● **How to complete this task**: In your answer, transcribe all of the data exactly.

● **Data extracts**:
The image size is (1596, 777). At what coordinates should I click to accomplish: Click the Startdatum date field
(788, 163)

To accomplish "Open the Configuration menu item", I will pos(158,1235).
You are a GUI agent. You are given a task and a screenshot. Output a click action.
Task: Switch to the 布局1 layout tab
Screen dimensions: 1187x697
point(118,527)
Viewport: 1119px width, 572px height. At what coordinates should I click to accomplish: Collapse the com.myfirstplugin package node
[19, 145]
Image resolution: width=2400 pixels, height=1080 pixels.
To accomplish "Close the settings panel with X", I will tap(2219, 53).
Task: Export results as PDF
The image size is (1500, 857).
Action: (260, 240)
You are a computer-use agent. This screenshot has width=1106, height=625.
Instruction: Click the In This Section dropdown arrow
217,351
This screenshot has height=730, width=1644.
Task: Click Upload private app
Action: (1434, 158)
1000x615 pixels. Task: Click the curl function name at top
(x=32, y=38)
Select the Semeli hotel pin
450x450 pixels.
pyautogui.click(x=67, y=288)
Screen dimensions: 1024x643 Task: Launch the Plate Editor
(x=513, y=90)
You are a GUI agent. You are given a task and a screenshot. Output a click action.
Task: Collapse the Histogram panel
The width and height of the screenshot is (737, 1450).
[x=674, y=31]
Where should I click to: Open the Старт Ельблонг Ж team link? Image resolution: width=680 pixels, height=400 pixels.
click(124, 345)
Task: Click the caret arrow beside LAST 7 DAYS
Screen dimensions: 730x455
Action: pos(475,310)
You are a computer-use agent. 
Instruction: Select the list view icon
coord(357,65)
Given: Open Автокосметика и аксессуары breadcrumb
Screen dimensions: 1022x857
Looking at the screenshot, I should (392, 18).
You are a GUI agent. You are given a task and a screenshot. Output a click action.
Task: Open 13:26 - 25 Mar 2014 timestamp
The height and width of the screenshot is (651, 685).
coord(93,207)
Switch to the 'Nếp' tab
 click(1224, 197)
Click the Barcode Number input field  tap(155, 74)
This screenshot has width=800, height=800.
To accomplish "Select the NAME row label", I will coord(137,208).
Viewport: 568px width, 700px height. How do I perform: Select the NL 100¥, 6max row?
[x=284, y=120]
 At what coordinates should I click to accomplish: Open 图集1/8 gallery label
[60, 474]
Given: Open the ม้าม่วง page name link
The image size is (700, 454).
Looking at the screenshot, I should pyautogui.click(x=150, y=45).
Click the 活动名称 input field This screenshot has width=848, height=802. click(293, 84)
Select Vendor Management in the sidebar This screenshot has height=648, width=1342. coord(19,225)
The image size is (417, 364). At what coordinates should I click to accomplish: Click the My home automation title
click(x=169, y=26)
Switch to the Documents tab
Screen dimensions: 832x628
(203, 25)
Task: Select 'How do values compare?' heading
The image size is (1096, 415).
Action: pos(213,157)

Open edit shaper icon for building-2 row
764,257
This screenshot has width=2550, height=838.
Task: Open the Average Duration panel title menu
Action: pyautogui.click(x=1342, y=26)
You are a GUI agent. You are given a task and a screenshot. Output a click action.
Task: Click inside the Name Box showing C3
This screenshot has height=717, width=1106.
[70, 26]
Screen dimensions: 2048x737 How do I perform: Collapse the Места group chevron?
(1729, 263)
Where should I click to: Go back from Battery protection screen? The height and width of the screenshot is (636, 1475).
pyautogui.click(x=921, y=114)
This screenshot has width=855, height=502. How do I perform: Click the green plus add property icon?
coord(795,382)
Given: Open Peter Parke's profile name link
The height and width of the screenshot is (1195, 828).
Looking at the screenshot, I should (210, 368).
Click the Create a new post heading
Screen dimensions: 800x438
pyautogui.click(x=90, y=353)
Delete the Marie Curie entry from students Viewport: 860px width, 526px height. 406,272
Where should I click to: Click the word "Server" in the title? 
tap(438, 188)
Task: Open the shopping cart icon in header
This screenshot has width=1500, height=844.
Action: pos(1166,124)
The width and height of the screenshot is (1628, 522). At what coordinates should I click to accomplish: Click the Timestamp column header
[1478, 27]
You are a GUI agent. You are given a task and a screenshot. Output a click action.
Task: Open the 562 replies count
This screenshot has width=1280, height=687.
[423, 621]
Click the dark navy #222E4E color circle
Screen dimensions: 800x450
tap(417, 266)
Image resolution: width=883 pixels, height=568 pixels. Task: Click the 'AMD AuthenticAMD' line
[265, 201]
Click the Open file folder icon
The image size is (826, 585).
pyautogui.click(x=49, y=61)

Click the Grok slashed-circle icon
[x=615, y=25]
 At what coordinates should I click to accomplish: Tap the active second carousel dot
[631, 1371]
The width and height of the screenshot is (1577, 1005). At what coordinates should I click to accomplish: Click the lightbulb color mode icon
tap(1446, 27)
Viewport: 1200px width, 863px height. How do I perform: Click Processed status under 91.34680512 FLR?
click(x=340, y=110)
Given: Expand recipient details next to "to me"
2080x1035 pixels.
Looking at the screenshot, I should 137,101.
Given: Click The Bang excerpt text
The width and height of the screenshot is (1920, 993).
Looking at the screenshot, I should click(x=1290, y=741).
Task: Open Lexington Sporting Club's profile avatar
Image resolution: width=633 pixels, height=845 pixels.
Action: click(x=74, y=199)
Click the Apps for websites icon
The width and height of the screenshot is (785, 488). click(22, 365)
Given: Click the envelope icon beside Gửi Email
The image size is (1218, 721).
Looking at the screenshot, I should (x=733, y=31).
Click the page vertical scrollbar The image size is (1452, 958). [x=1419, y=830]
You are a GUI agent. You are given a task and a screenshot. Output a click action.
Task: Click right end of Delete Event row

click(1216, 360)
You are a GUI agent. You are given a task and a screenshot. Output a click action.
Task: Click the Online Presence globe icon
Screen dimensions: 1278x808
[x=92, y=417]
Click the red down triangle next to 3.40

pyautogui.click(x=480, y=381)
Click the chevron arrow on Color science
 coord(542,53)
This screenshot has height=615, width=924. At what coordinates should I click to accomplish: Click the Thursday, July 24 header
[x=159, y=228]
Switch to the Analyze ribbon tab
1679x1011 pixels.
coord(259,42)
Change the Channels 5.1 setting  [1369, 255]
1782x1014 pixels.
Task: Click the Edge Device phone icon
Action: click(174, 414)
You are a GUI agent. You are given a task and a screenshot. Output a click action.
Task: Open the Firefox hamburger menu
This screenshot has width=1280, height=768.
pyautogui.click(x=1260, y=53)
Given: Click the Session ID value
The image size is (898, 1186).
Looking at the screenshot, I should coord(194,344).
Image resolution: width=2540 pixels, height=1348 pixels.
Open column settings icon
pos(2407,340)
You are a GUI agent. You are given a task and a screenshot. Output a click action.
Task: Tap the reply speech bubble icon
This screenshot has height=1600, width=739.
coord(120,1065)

● **Response**:
The image size is (1596, 777). At what coordinates should I click to accomplish: Click the Startdatum date field
(788, 163)

To accomplish "Open the Configuration menu item", I will pos(158,1235).
You are a GUI agent. You are given a task and a screenshot. Output a click action.
Task: Switch to the 布局1 layout tab
Screen dimensions: 1187x697
point(118,527)
Viewport: 1119px width, 572px height. At what coordinates should I click to accomplish: Collapse the com.myfirstplugin package node
[19, 145]
Image resolution: width=2400 pixels, height=1080 pixels.
To accomplish "Close the settings panel with X", I will tap(2219, 53).
Task: Export results as PDF
The image size is (1500, 857).
Action: (260, 240)
You are a computer-use agent. This screenshot has width=1106, height=625.
Instruction: Click the In This Section dropdown arrow
217,351
This screenshot has height=730, width=1644.
Task: Click Upload private app
Action: (1434, 158)
1000x615 pixels. Task: Click the curl function name at top
(x=32, y=38)
Select the Semeli hotel pin
450x450 pixels.
pyautogui.click(x=67, y=288)
Screen dimensions: 1024x643 Task: Launch the Plate Editor
(x=513, y=90)
You are a GUI agent. You are given a task and a screenshot. Output a click action.
Task: Collapse the Histogram panel
The width and height of the screenshot is (737, 1450).
[x=674, y=31]
Where should I click to: Open the Старт Ельблонг Ж team link? Image resolution: width=680 pixels, height=400 pixels.
click(124, 345)
Task: Click the caret arrow beside LAST 7 DAYS
Screen dimensions: 730x455
Action: pos(475,310)
You are a computer-use agent. 
Instruction: Select the list view icon
coord(357,65)
Given: Open Автокосметика и аксессуары breadcrumb
Screen dimensions: 1022x857
Looking at the screenshot, I should (392, 18).
You are a GUI agent. You are given a task and a screenshot. Output a click action.
Task: Open 13:26 - 25 Mar 2014 timestamp
The height and width of the screenshot is (651, 685).
coord(93,207)
Switch to the 'Nếp' tab
 click(1224, 197)
Click the Barcode Number input field  tap(155, 74)
This screenshot has width=800, height=800.
To accomplish "Select the NAME row label", I will coord(137,208).
Viewport: 568px width, 700px height. How do I perform: Select the NL 100¥, 6max row?
[x=284, y=120]
 At what coordinates should I click to accomplish: Open 图集1/8 gallery label
[60, 474]
Given: Open the ม้าม่วง page name link
The image size is (700, 454).
Looking at the screenshot, I should pyautogui.click(x=150, y=45).
Click the 活动名称 input field This screenshot has width=848, height=802. click(293, 84)
Select Vendor Management in the sidebar This screenshot has height=648, width=1342. coord(19,225)
The image size is (417, 364). At what coordinates should I click to accomplish: Click the My home automation title
click(x=169, y=26)
Switch to the Documents tab
Screen dimensions: 832x628
(203, 25)
Task: Select 'How do values compare?' heading
The image size is (1096, 415).
Action: pos(213,157)

Open edit shaper icon for building-2 row
764,257
This screenshot has width=2550, height=838.
Task: Open the Average Duration panel title menu
Action: pyautogui.click(x=1342, y=26)
You are a GUI agent. You are given a task and a screenshot. Output a click action.
Task: Click inside the Name Box showing C3
This screenshot has height=717, width=1106.
[70, 26]
Screen dimensions: 2048x737 How do I perform: Collapse the Места group chevron?
(1729, 263)
Where should I click to: Go back from Battery protection screen? The height and width of the screenshot is (636, 1475).
pyautogui.click(x=921, y=114)
This screenshot has width=855, height=502. How do I perform: Click the green plus add property icon?
coord(795,382)
Given: Open Peter Parke's profile name link
The height and width of the screenshot is (1195, 828).
Looking at the screenshot, I should (210, 368).
Click the Create a new post heading
Screen dimensions: 800x438
pyautogui.click(x=90, y=353)
Delete the Marie Curie entry from students Viewport: 860px width, 526px height. 406,272
Where should I click to: Click the word "Server" in the title? 
tap(438, 188)
Task: Open the shopping cart icon in header
This screenshot has width=1500, height=844.
Action: pos(1166,124)
The width and height of the screenshot is (1628, 522). At what coordinates should I click to accomplish: Click the Timestamp column header
[1478, 27]
You are a GUI agent. You are given a task and a screenshot. Output a click action.
Task: Open the 562 replies count
This screenshot has width=1280, height=687.
[423, 621]
Click the dark navy #222E4E color circle
Screen dimensions: 800x450
tap(417, 266)
Image resolution: width=883 pixels, height=568 pixels. Task: Click the 'AMD AuthenticAMD' line
[265, 201]
Click the Open file folder icon
The image size is (826, 585).
pyautogui.click(x=49, y=61)

Click the Grok slashed-circle icon
[x=615, y=25]
 At what coordinates should I click to accomplish: Tap the active second carousel dot
[631, 1371]
The width and height of the screenshot is (1577, 1005). At what coordinates should I click to accomplish: Click the lightbulb color mode icon
tap(1446, 27)
Viewport: 1200px width, 863px height. How do I perform: Click Processed status under 91.34680512 FLR?
click(x=340, y=110)
Given: Expand recipient details next to "to me"
2080x1035 pixels.
Looking at the screenshot, I should 137,101.
Given: Click The Bang excerpt text
The width and height of the screenshot is (1920, 993).
Looking at the screenshot, I should click(x=1290, y=741).
Task: Open Lexington Sporting Club's profile avatar
Image resolution: width=633 pixels, height=845 pixels.
Action: click(x=74, y=199)
Click the Apps for websites icon
The width and height of the screenshot is (785, 488). click(22, 365)
Given: Click the envelope icon beside Gửi Email
The image size is (1218, 721).
Looking at the screenshot, I should (x=733, y=31).
Click the page vertical scrollbar The image size is (1452, 958). [x=1419, y=830]
You are a GUI agent. You are given a task and a screenshot. Output a click action.
Task: Click right end of Delete Event row

click(1216, 360)
You are a GUI agent. You are given a task and a screenshot. Output a click action.
Task: Click the Online Presence globe icon
Screen dimensions: 1278x808
[x=92, y=417]
Click the red down triangle next to 3.40

pyautogui.click(x=480, y=381)
Click the chevron arrow on Color science
 coord(542,53)
This screenshot has height=615, width=924. At what coordinates should I click to accomplish: Click the Thursday, July 24 header
[x=159, y=228]
Switch to the Analyze ribbon tab
1679x1011 pixels.
coord(259,42)
Change the Channels 5.1 setting  [1369, 255]
1782x1014 pixels.
Task: Click the Edge Device phone icon
Action: click(174, 414)
You are a GUI agent. You are given a task and a screenshot. Output a click action.
Task: Open the Firefox hamburger menu
This screenshot has width=1280, height=768.
pyautogui.click(x=1260, y=53)
Given: Click the Session ID value
The image size is (898, 1186).
Looking at the screenshot, I should coord(194,344).
Image resolution: width=2540 pixels, height=1348 pixels.
Open column settings icon
pos(2407,340)
You are a GUI agent. You are given a task and a screenshot. Output a click action.
Task: Tap the reply speech bubble icon
This screenshot has height=1600, width=739.
coord(120,1065)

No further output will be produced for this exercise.